The current trends seem to be:

Nostalgia is in.

NBA backgrounds are in.

Recent success is out.

Hiring high-major assistant coaches is out.

Of the seven jobs that opened in power conferences, exactly one hire would qualify as a no-brainer: Shaka Smart to Texas. Everything else comes with a question mark attached. The new guys come from odd places, and often after extended periods away.

Avery Johnson to Alabama? Zero college coaching experience. Hasn’t coached at all since being fired in 2013 by the Brooklyn Nets. Was 56 games below .500 as coach of the Nets. The Crimson Tide took a big swing at Wichita State’s Gregg Marshall, but the backup plan appeared to be lacking when he ultimately said no.

Avery Johnson's hiring at Alabama had observers scratching their heads. (AP)
Avery Johnson's hiring at Alabama had observers scratching their heads. (AP)

Bobby Hurley to Arizona State? That has the chance to work out well, but it’s a complete geographic start-over for Hurley, whose roots and coaching experience are in the Northeast.

Dave Leitao to DePaul? What, Joey Meyer wasn’t available? Ten years after leaving DePaul and six years after he was last a college head coach – there was a stint in 2011-12 as head coach of the NBA Development League Maine Red Claws – Leitao is back. Don’t everyone order your season tickets all at once.

Ben Howland to Mississippi State? On paper, Mississippi State hiring a guy with three Final Four appearances looks great. But beyond the odd cultural fit, there is the fact that Howland hasn’t coached in two years, and why that may be. Things did not end well at UCLA, and there is reason to question whether things are starting any differently in Starkville. One of Howland’s first reported moves was to visit junior-college forward Ray Kasongo, which indicates that the ties between Howland assistant Korey McCray and Kasongo “mentor” Brandon Bender – named in Central Florida’s NCAA violations a couple years ago – are alive and well.

**Objective**
Rewrite the passage on coaching hires from "Of the seven" through "extended periods away.", putting "sure thing" in place of "no-brainer".

[Records for locating described items]
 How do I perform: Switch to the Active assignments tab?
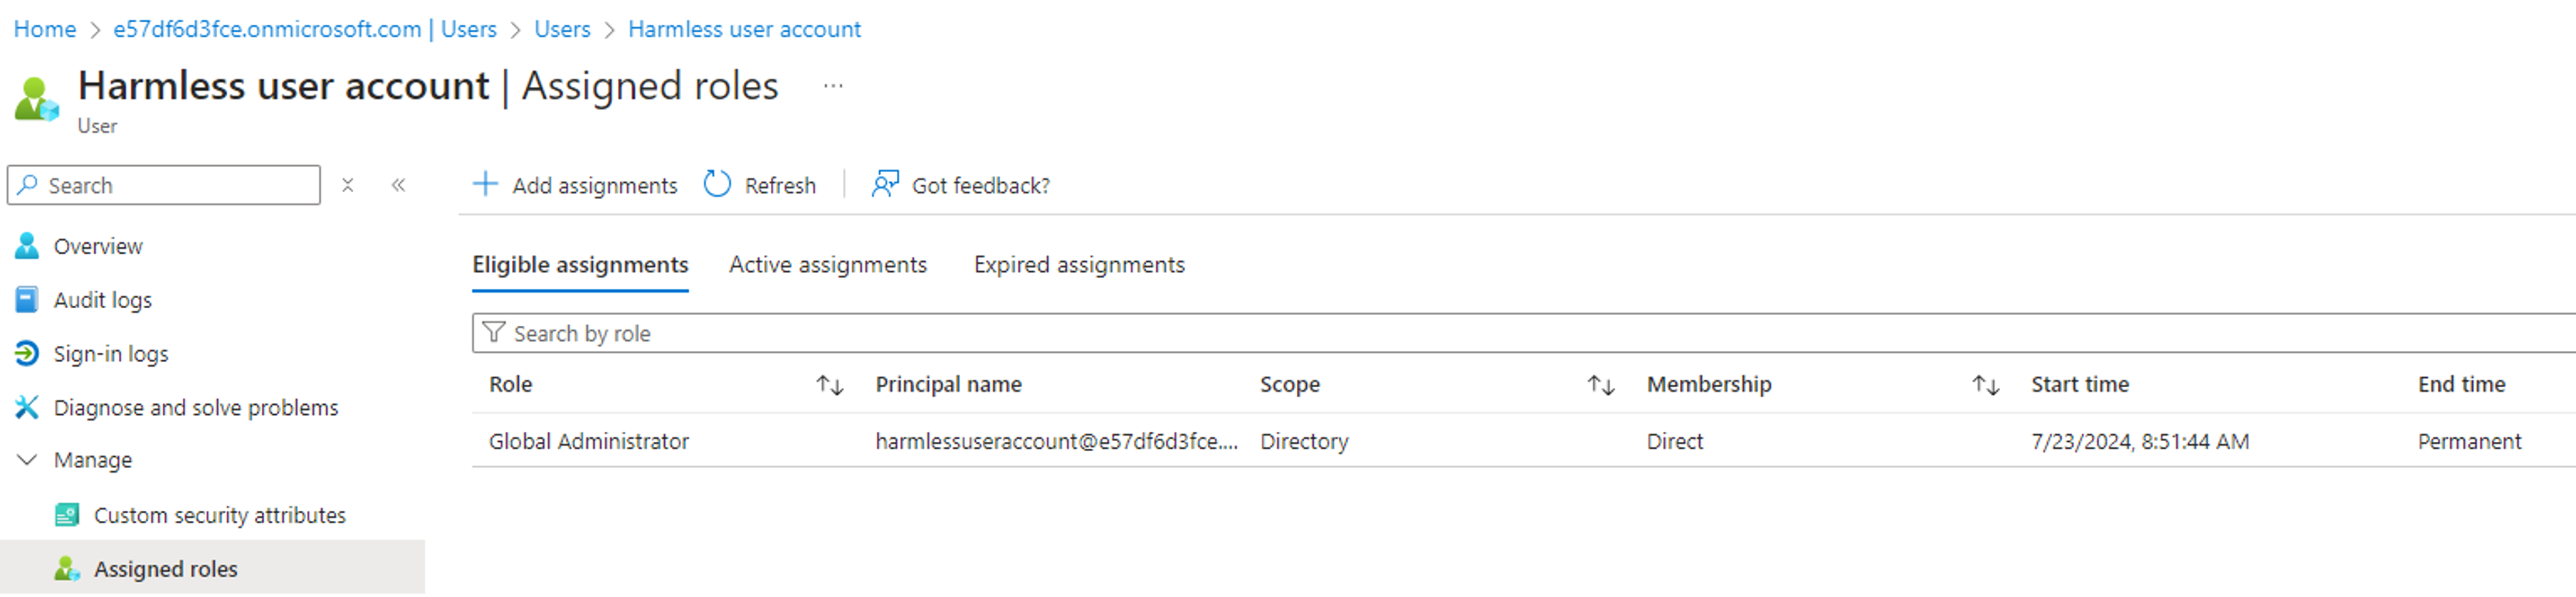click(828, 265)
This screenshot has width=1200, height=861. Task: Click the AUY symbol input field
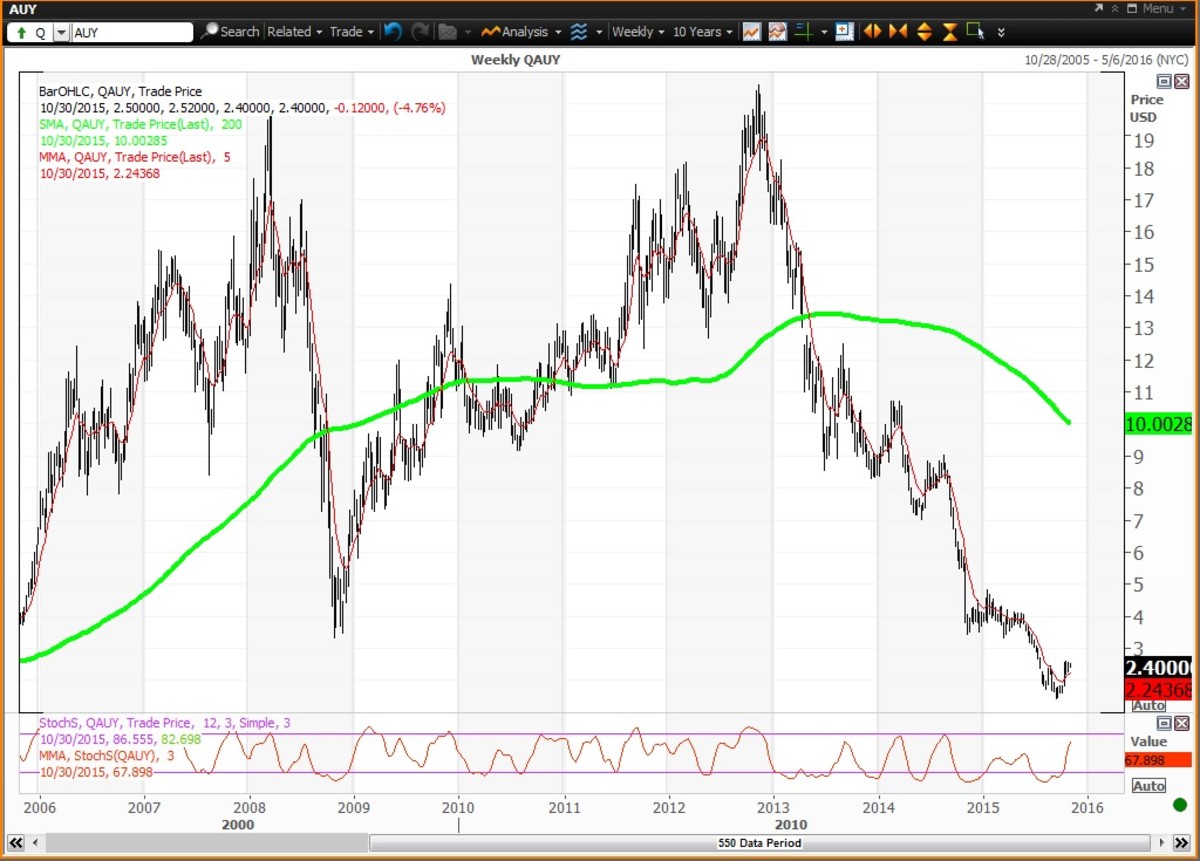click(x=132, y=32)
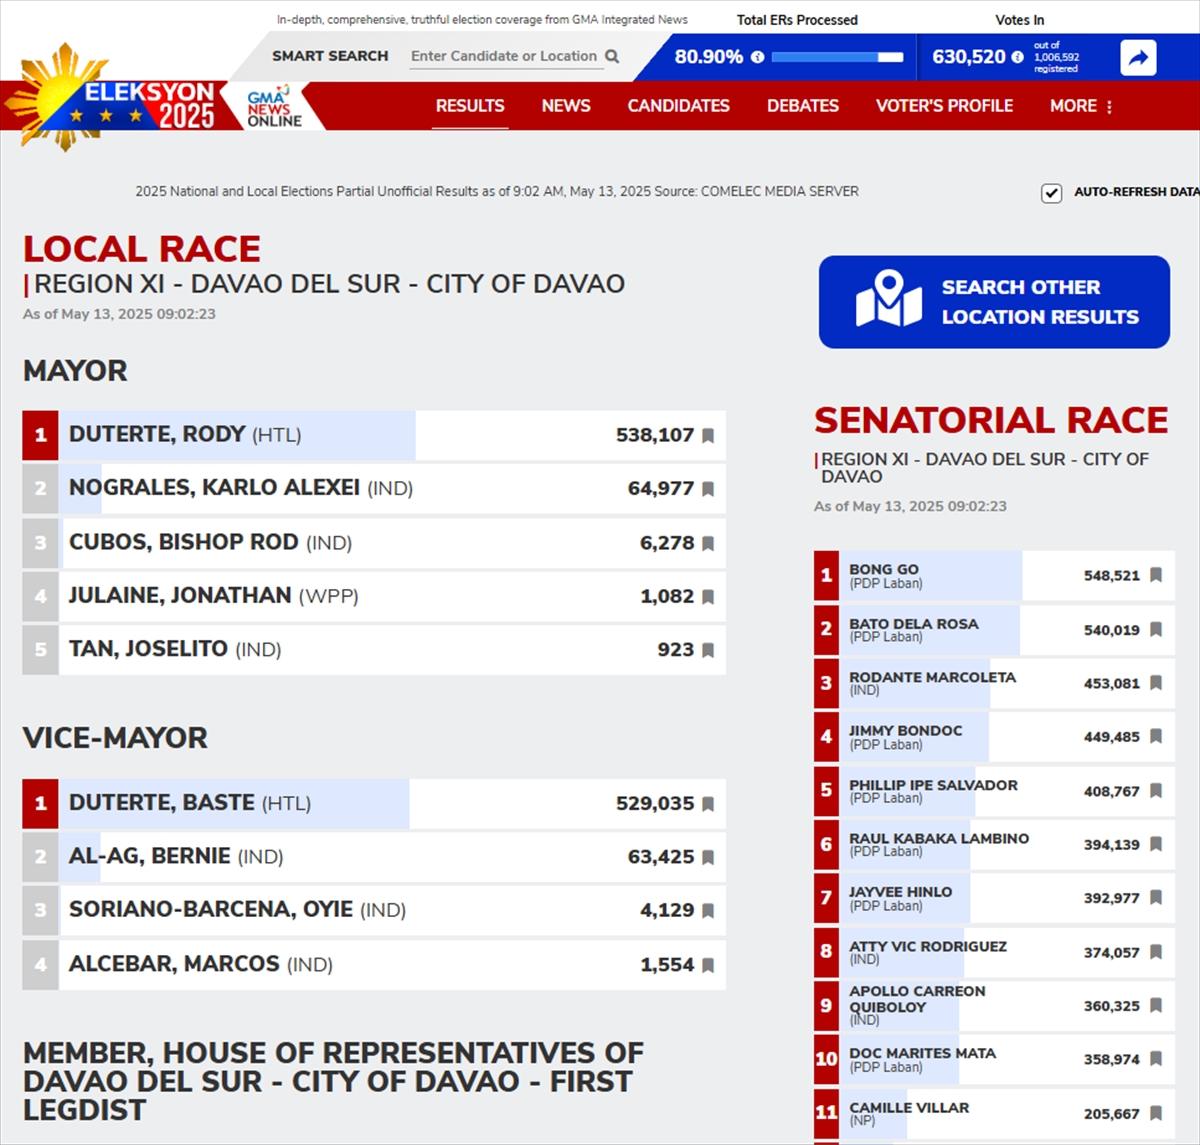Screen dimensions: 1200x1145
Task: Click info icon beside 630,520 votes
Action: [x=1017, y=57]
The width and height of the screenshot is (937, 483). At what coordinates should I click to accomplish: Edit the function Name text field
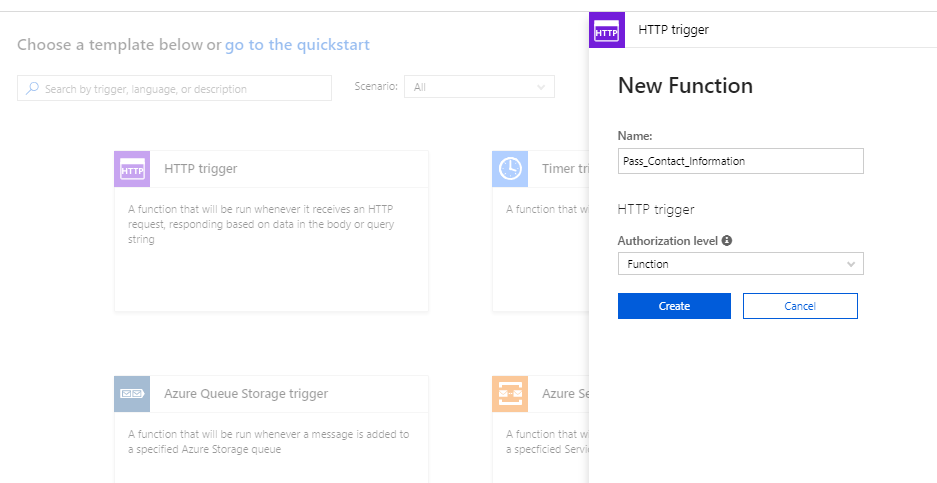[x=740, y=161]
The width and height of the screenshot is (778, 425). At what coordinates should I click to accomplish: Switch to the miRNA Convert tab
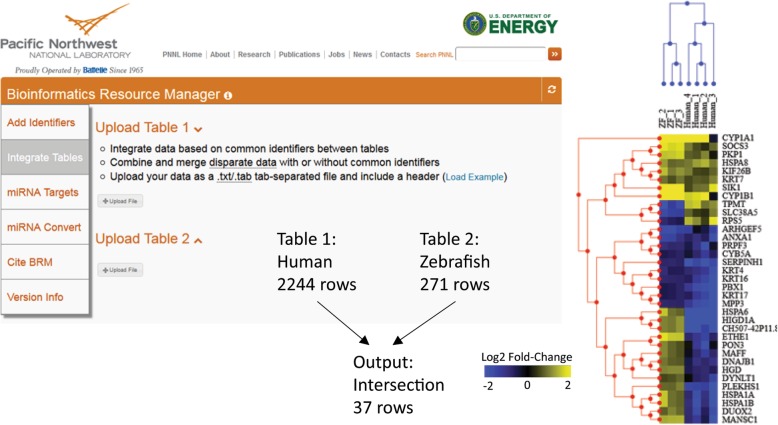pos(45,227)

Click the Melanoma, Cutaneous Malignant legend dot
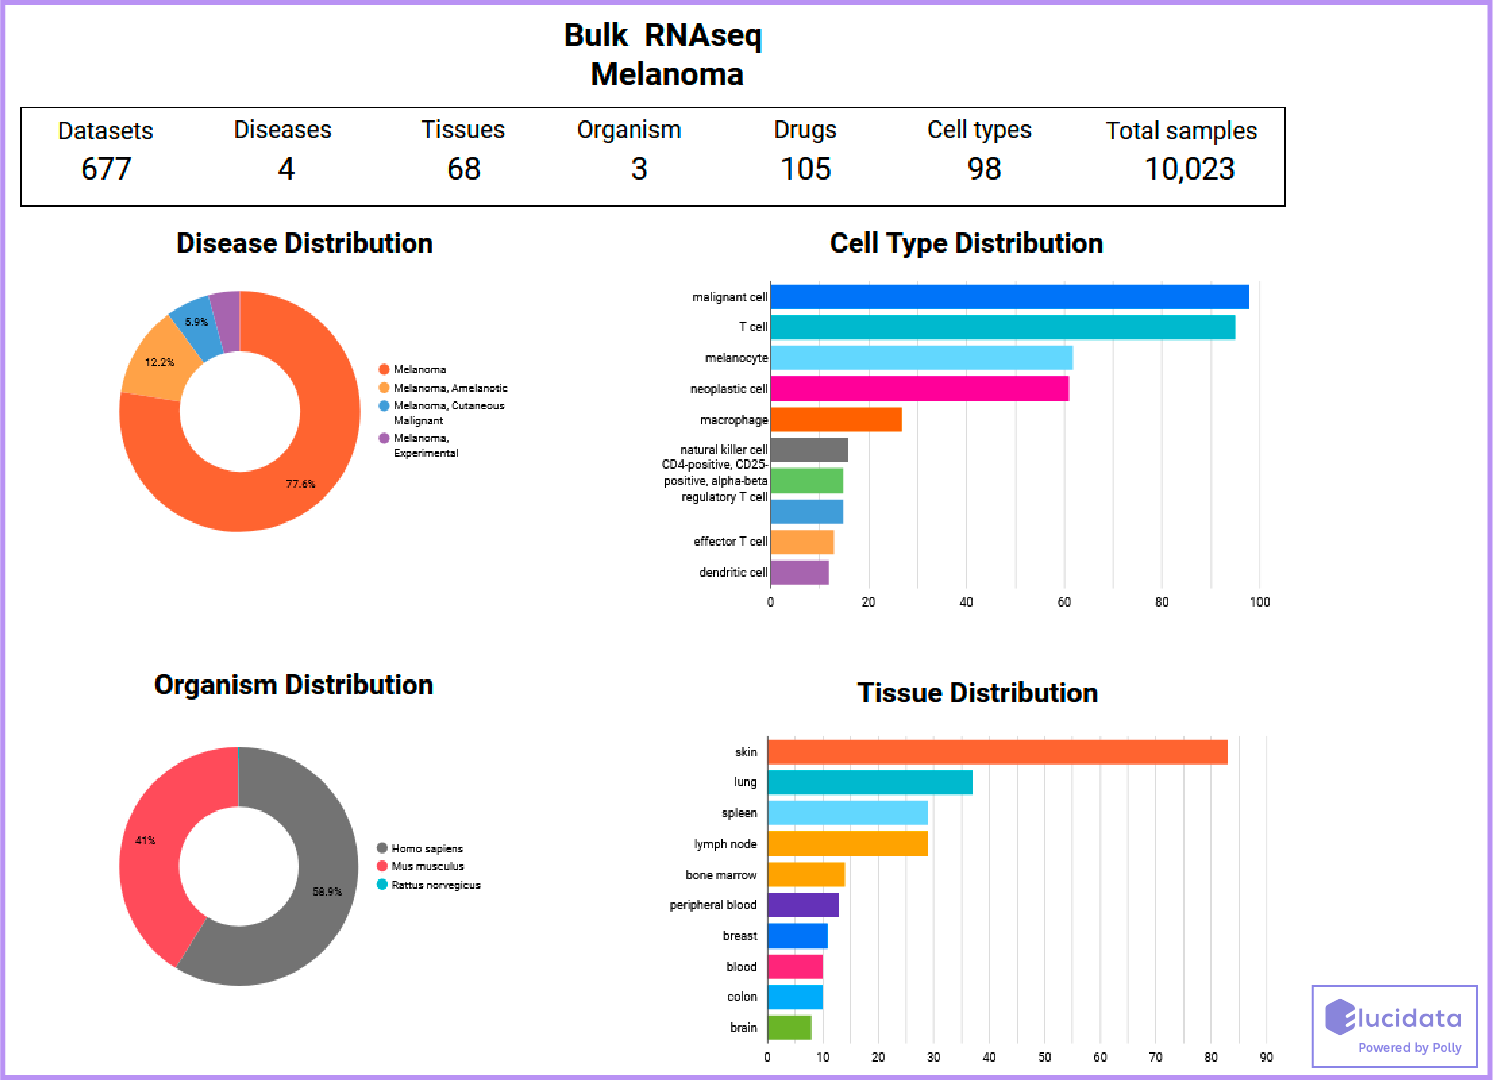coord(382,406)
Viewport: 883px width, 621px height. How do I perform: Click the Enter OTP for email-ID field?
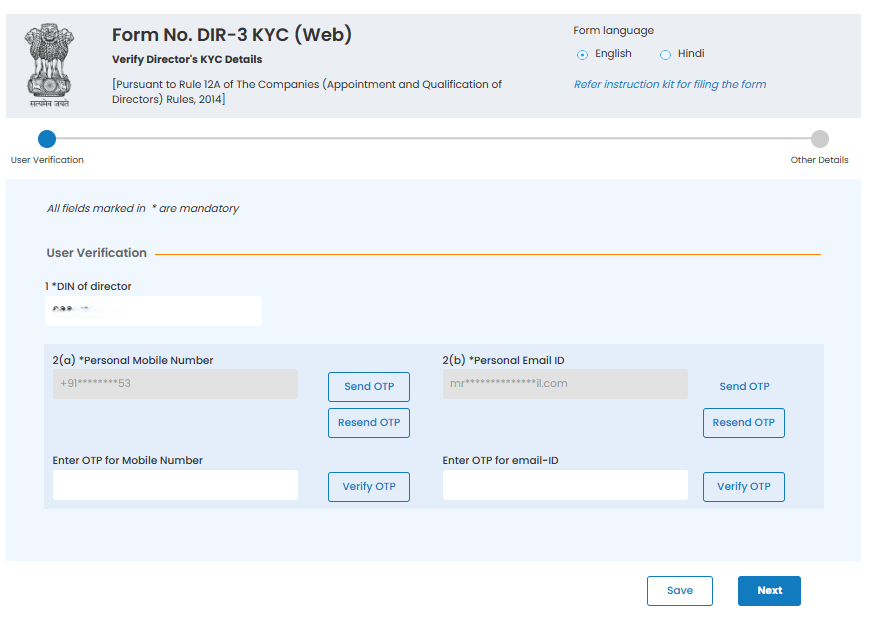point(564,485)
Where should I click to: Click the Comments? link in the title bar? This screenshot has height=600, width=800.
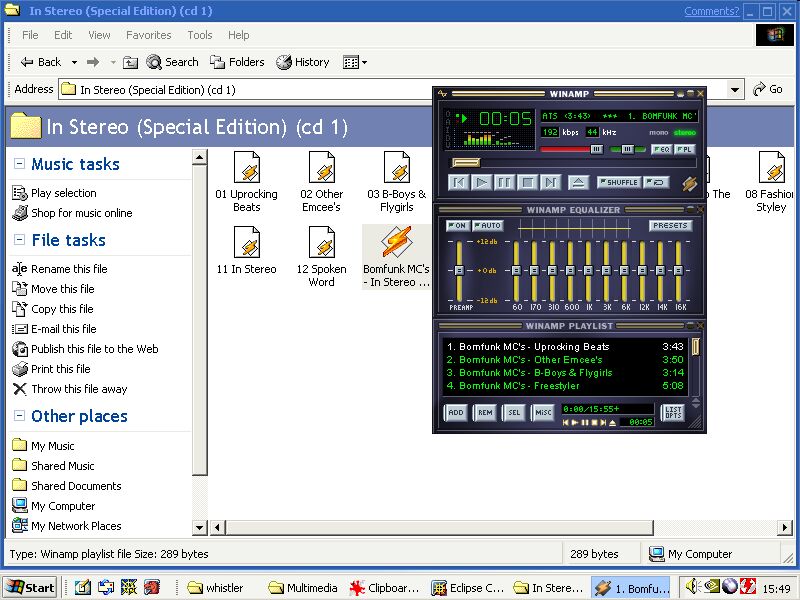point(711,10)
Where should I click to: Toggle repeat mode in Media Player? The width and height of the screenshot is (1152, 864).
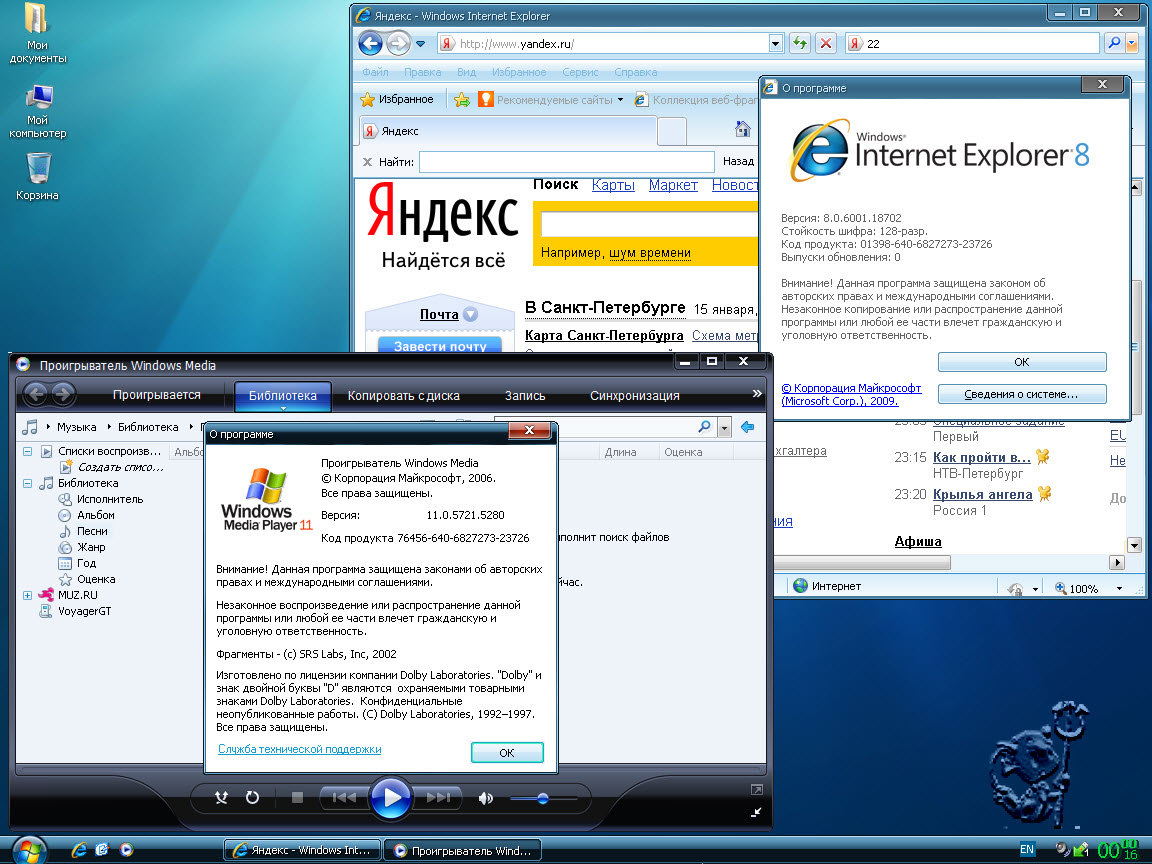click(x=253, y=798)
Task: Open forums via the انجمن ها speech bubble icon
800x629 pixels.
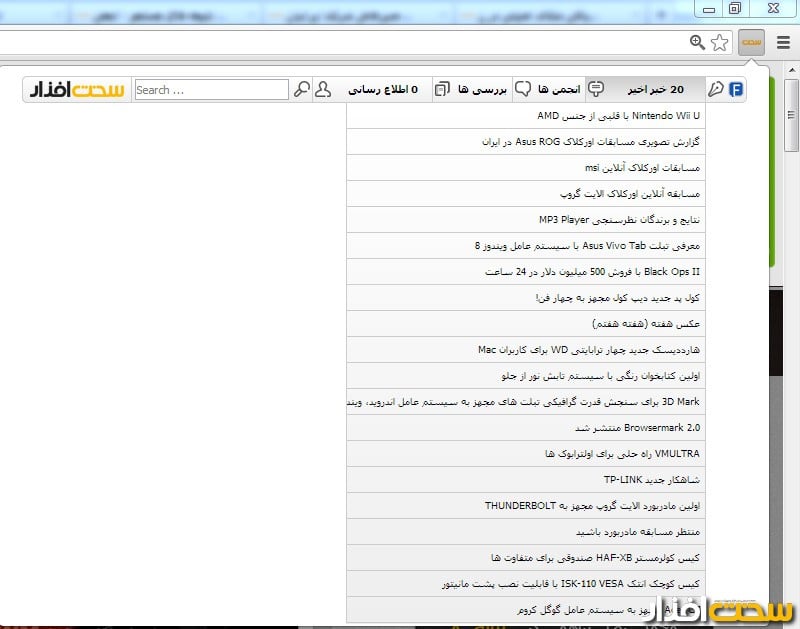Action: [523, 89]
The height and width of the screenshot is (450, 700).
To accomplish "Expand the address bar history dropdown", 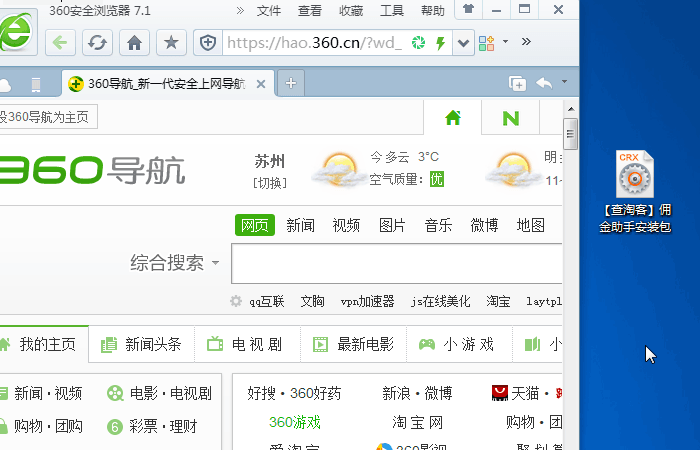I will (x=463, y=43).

**Correct answer**
Of the seven jobs that opened in power conferences, exactly one hire would qualify as a sure thing: Shaka Smart to Texas. Everything else comes with a question mark attached. The new guys come from odd places, and often after extended periods away.